Physicochemical, Sensory, Rheological Properties and Glycemic Index of Fresh Date Ice Cream
Mohammad Alizadeh
Department of Nutrition and Diet therapy, Faculty of Nutrition, Tabriz University of Medical Sciences. Attar Nishabouri St., Tabriz, I.R. Iran.
Maryam Azizi-lalabadi *
Department of Food Sciences and Technology, Tabriz University of Medical Sciences, Attar Nishabouri St., Tabriz, I. R. Iran.
Sorayya Kheirvari
Department of Community Nutrition, Faculty of Health and Nutrition, Tabriz University of Medical Sciences. Attar Nishabouri St., Tabriz, I.R. Iran.

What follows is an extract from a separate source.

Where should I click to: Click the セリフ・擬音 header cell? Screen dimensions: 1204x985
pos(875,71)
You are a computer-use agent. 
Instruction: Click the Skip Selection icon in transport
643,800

*Author to whom correspondence should be addressed.
Abstract
Aim: The aim of this study was to formulate and develop a low calorie and low glycemic index (GI) soft ice cream by using mixture of sucrose and date.

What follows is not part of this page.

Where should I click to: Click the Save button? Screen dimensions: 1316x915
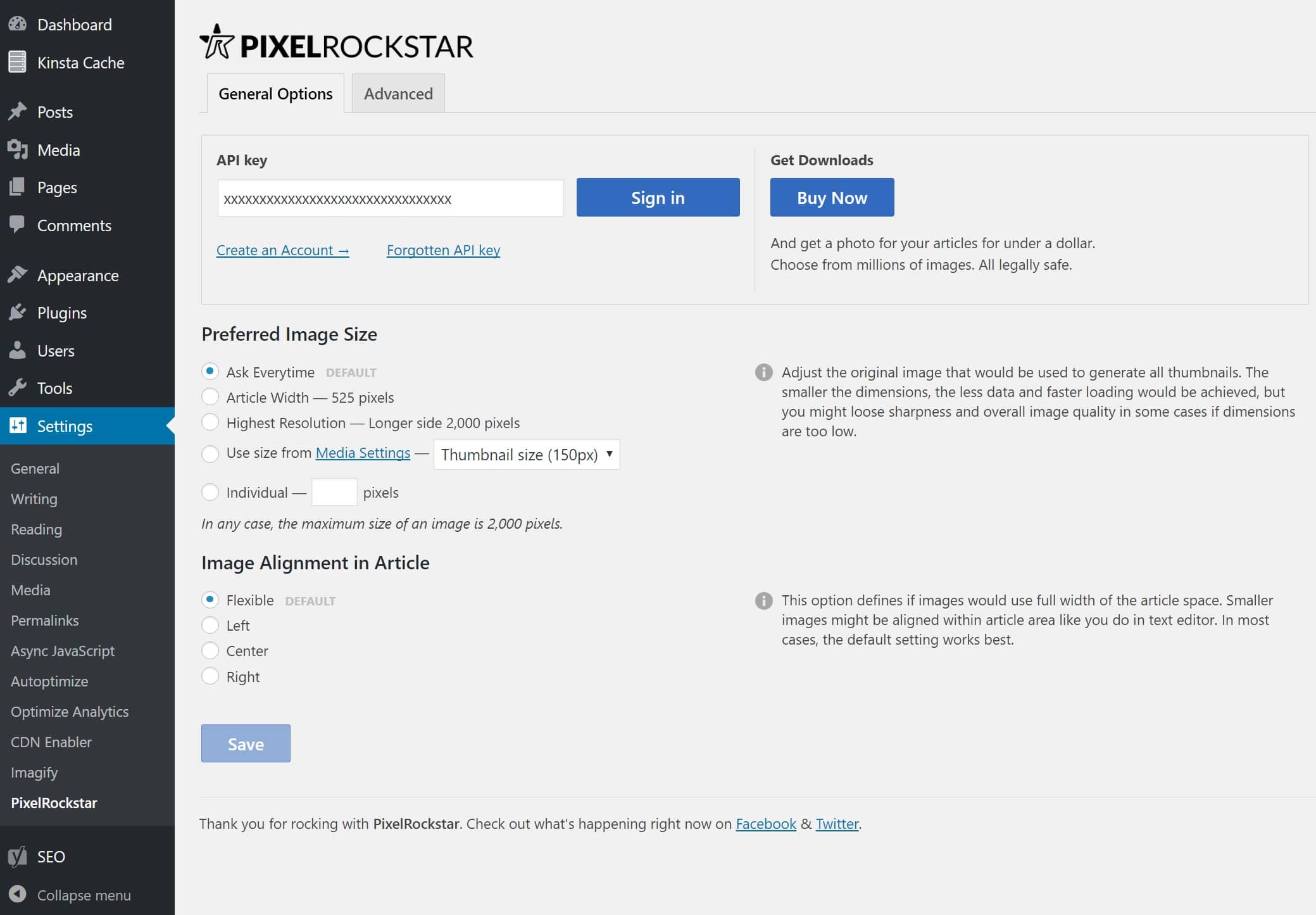(x=246, y=743)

Methods: Five different formulations of ice cream were produced by using different proportions of sucrose and date. Physicochemical characteristics, hedonic sensory evaluations and GI determination of products were carried out following conventional methods.
Results: Replacement of sucrose with date resulted in a significantly higher viscosity (.000) and brix (.034) degree with a higher overrun and melting rate, in a dose dependent manner. Sucrose free ice creams had significantly lower caloric value from (143.03 to 113.51 Kcal) and GI from 79.06±4.0 to 72.51±4.61 as compared to date free those of sucrose based formulation indicating a 29.52% and 6.55% reduction, respectively.
Conclusion: We concluded that substitution of sucrose with date is may be a choice to produce a low calorie and glycemic index ice creams with no impeding effect on physicochemical and sensory properties.
Keywords: Glycemic index, date, ice cream, overrun, melting rate.